### PROBLEM DESCRIPTION
Only the lines from the one with "The height and width of the screenshot is (1440, 2560)." to the end of the data below should be given again, exactly, with both ends included and pictures omitted.
[INPUT MATERIAL Boundary: Start]
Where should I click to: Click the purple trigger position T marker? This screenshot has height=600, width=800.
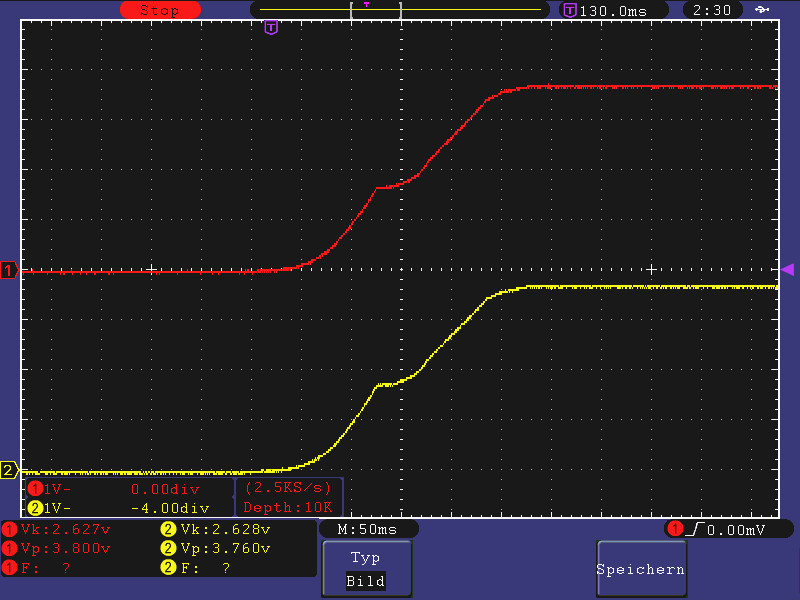click(x=270, y=28)
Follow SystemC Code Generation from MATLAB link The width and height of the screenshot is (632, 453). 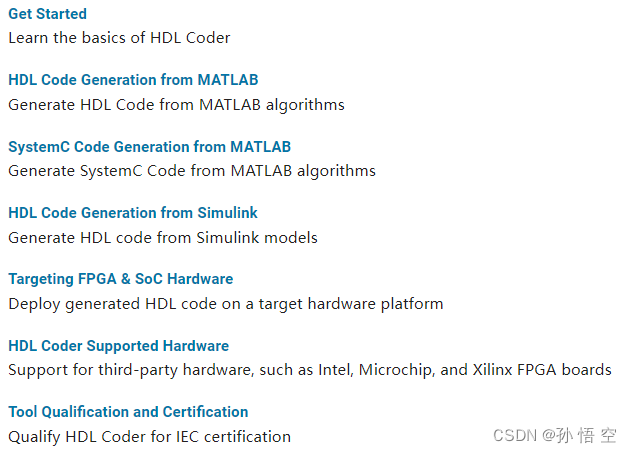pyautogui.click(x=150, y=147)
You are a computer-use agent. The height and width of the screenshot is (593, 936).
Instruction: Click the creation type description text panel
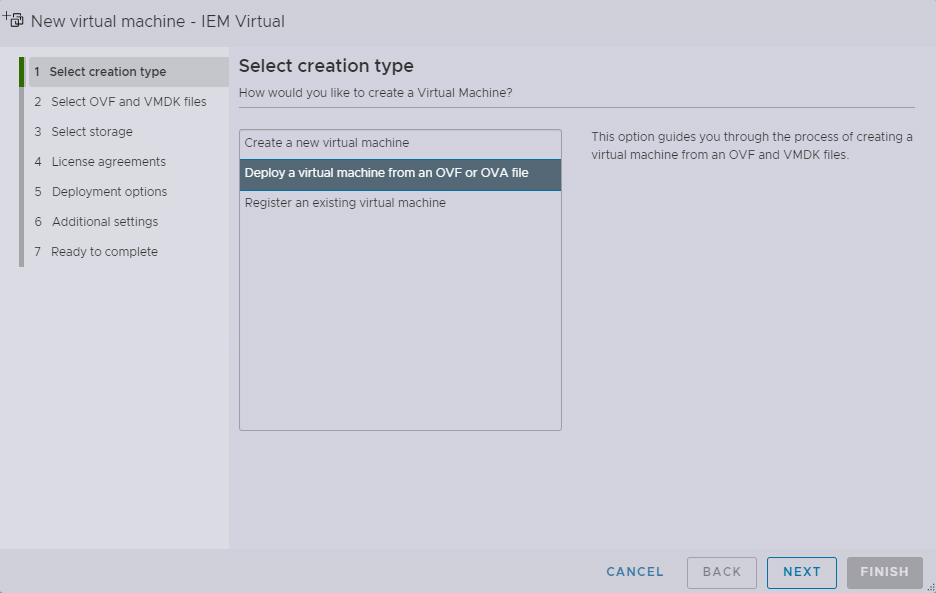[x=750, y=144]
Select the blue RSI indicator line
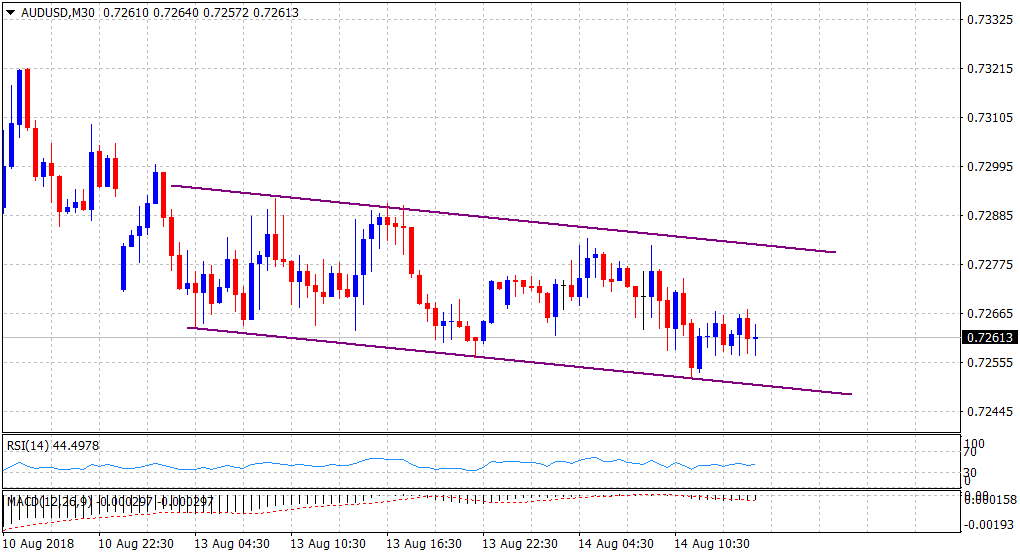Image resolution: width=1020 pixels, height=556 pixels. coord(400,463)
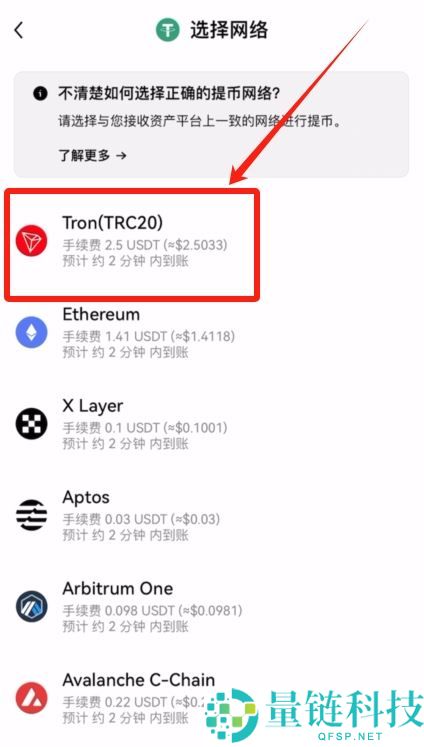Tap the Arbitrum One network icon
Image resolution: width=424 pixels, height=747 pixels.
pos(32,606)
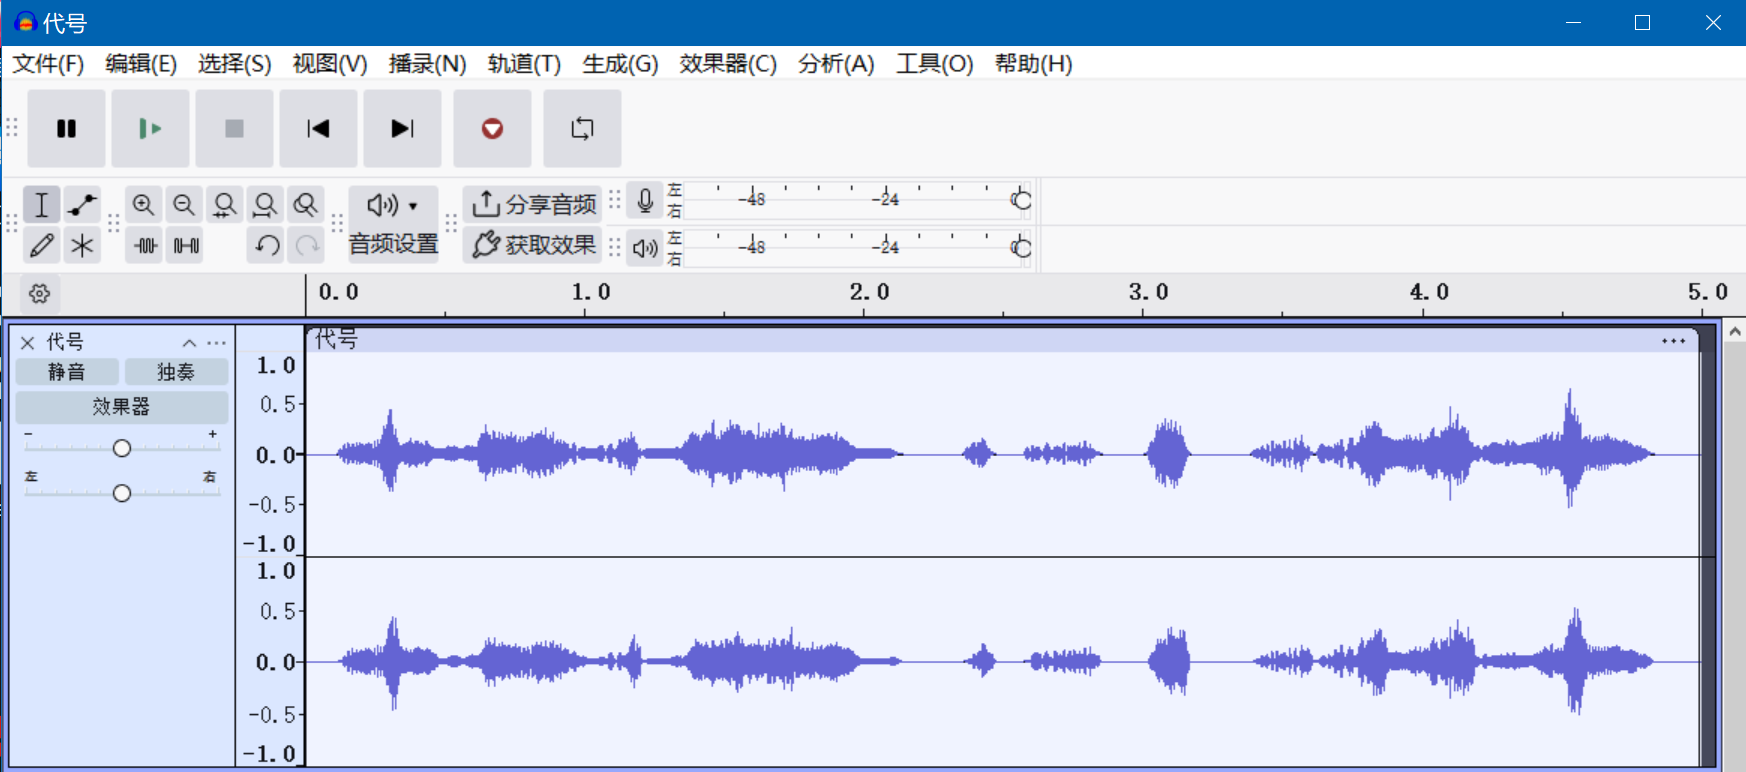Click the record meter microphone icon

point(645,201)

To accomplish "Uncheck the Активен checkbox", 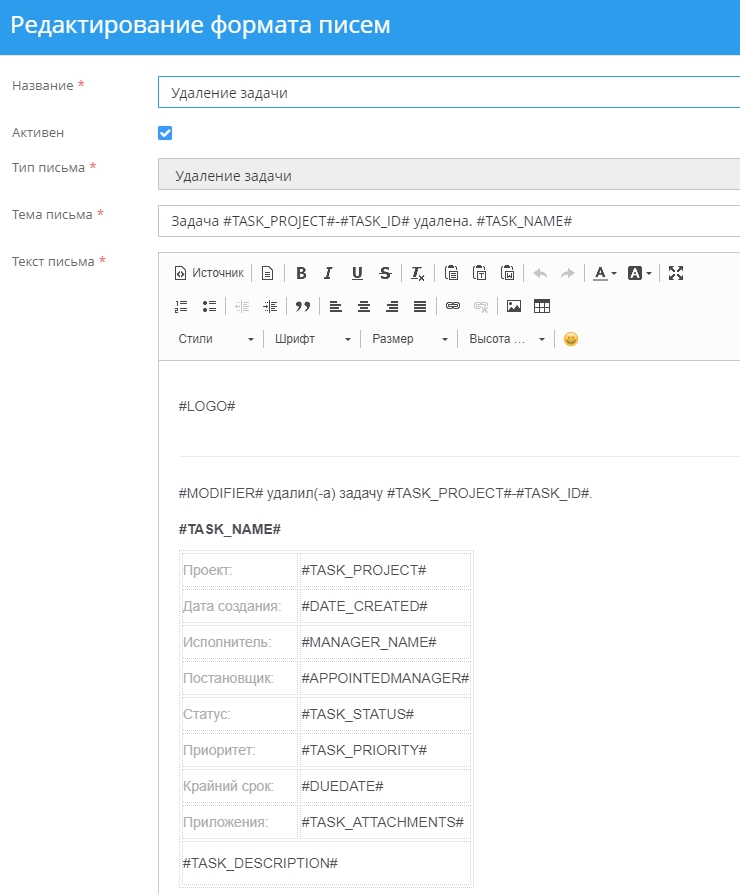I will [165, 133].
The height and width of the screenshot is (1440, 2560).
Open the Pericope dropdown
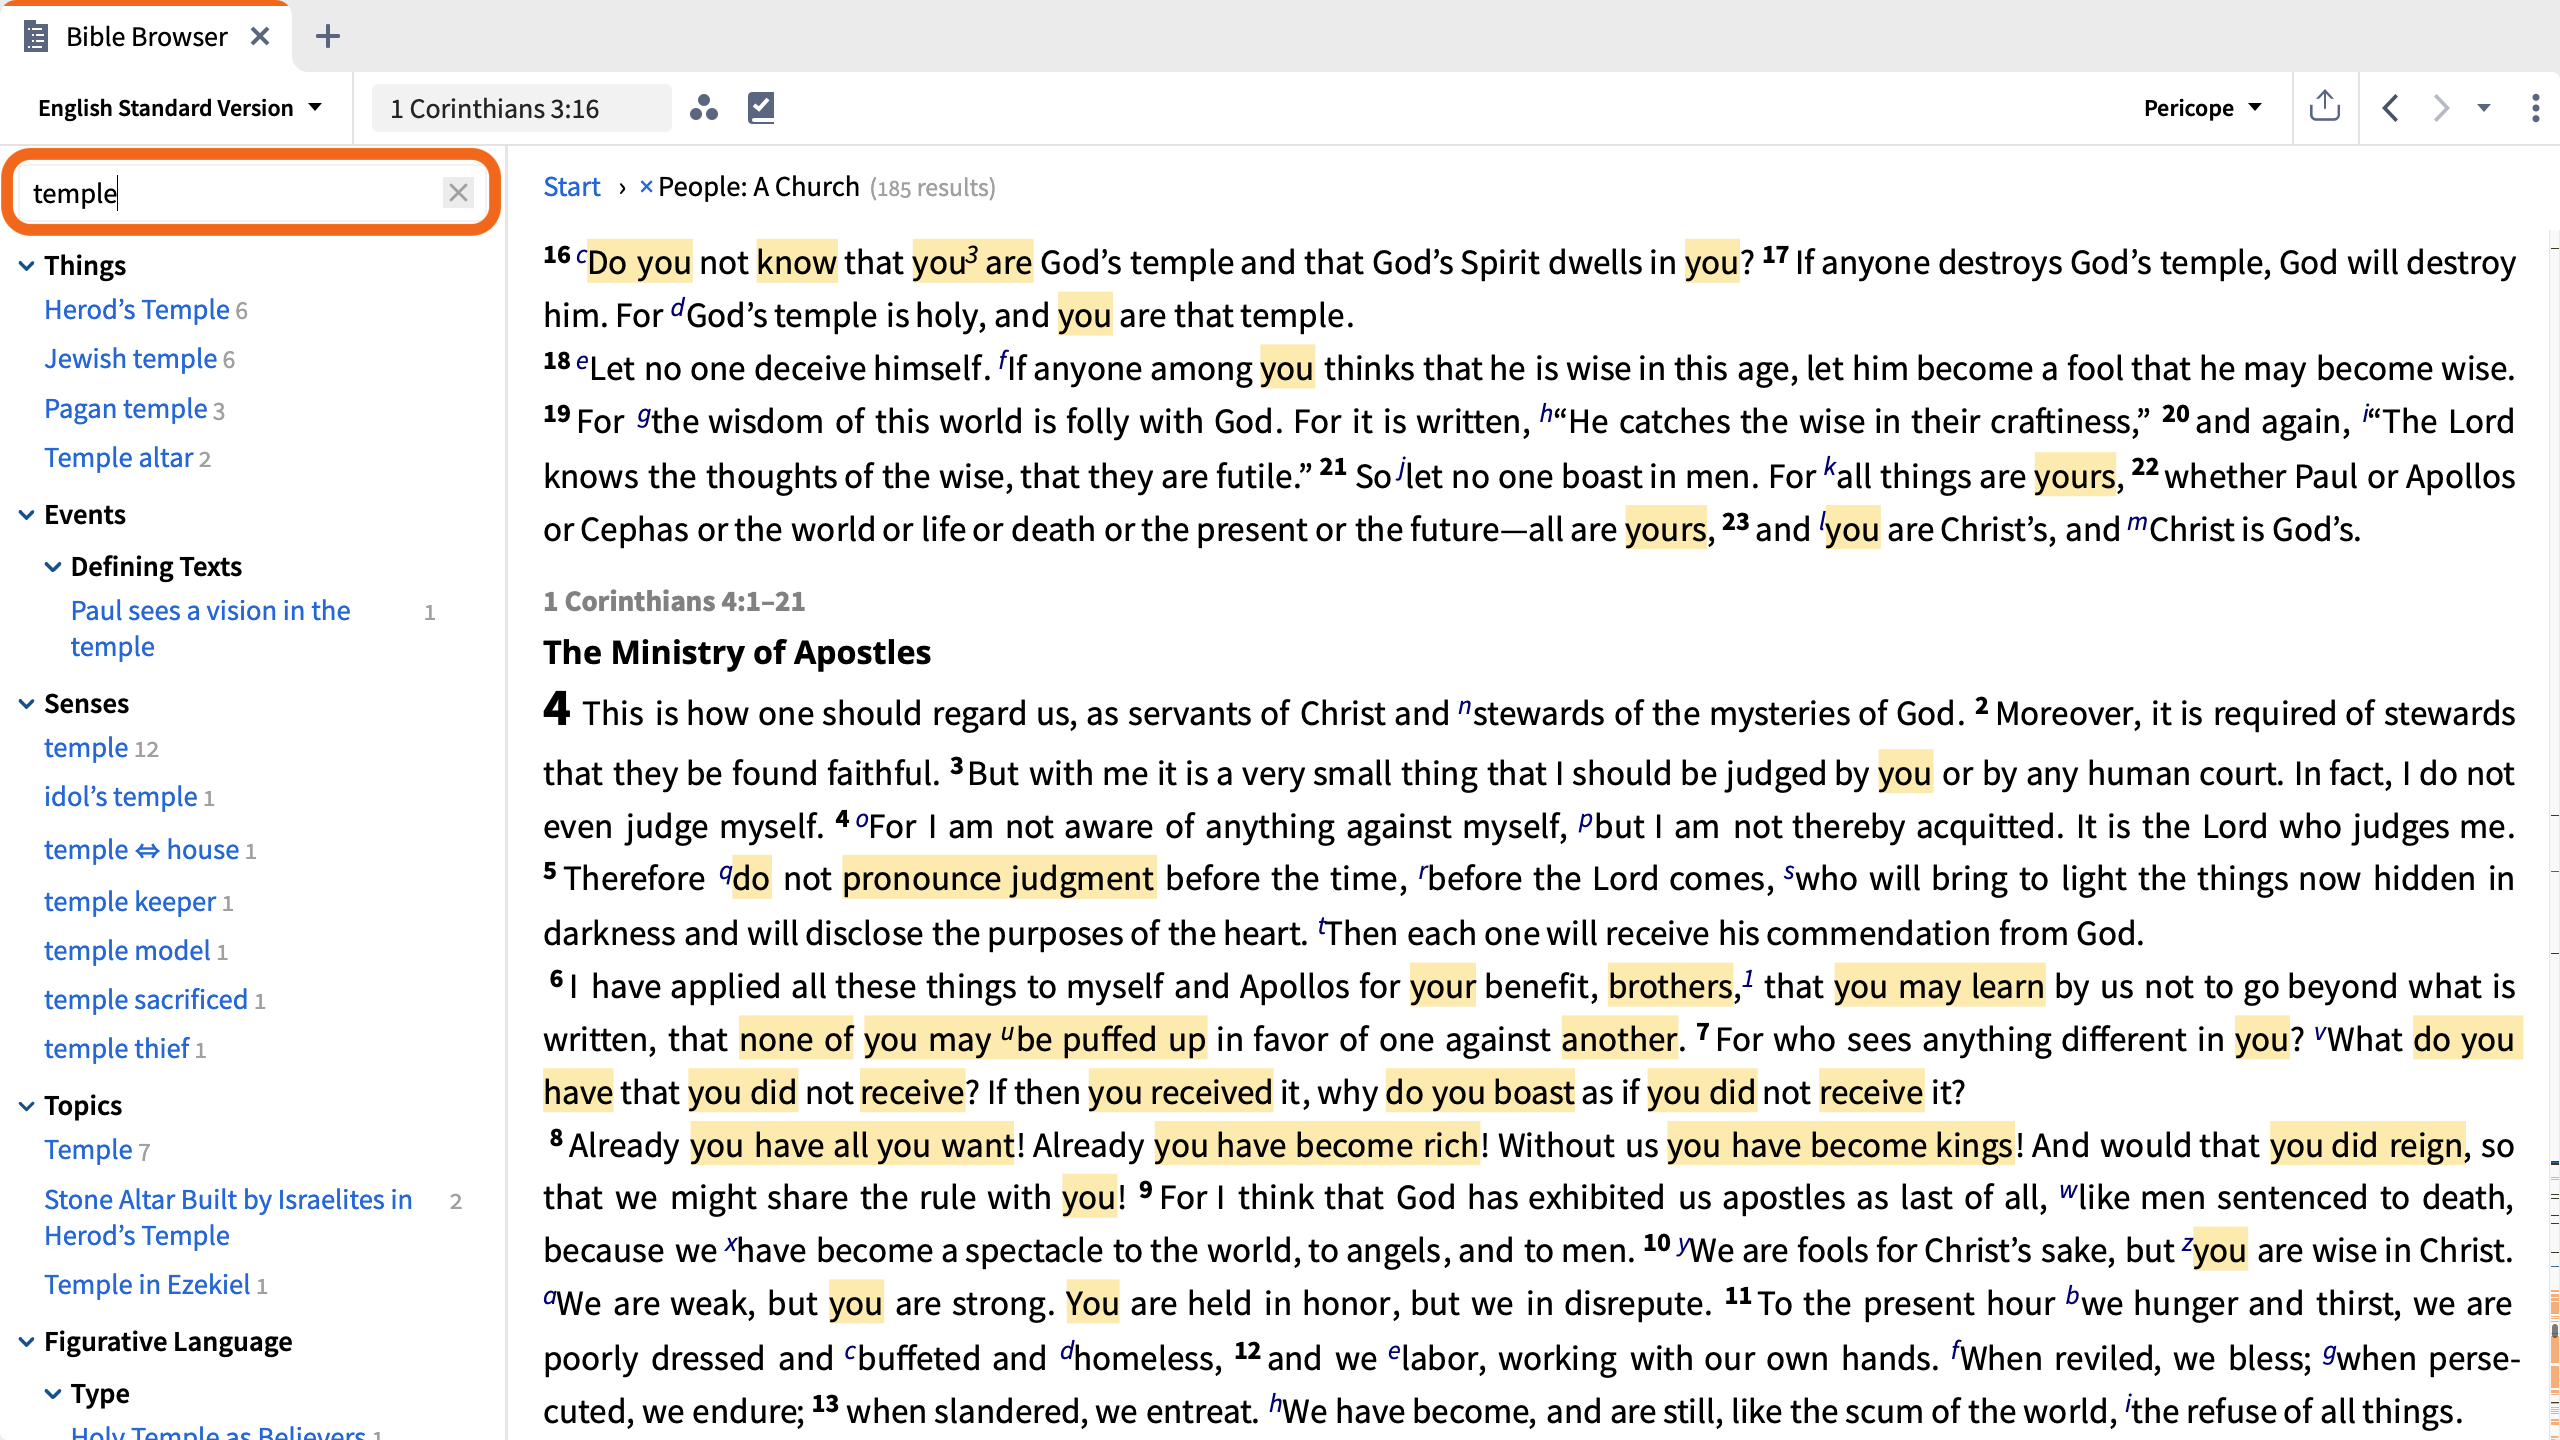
[INPUT MATERIAL Boundary: End]
### ANSWER FOR THIS EXERCISE
The height and width of the screenshot is (1440, 2560).
Open the Pericope dropdown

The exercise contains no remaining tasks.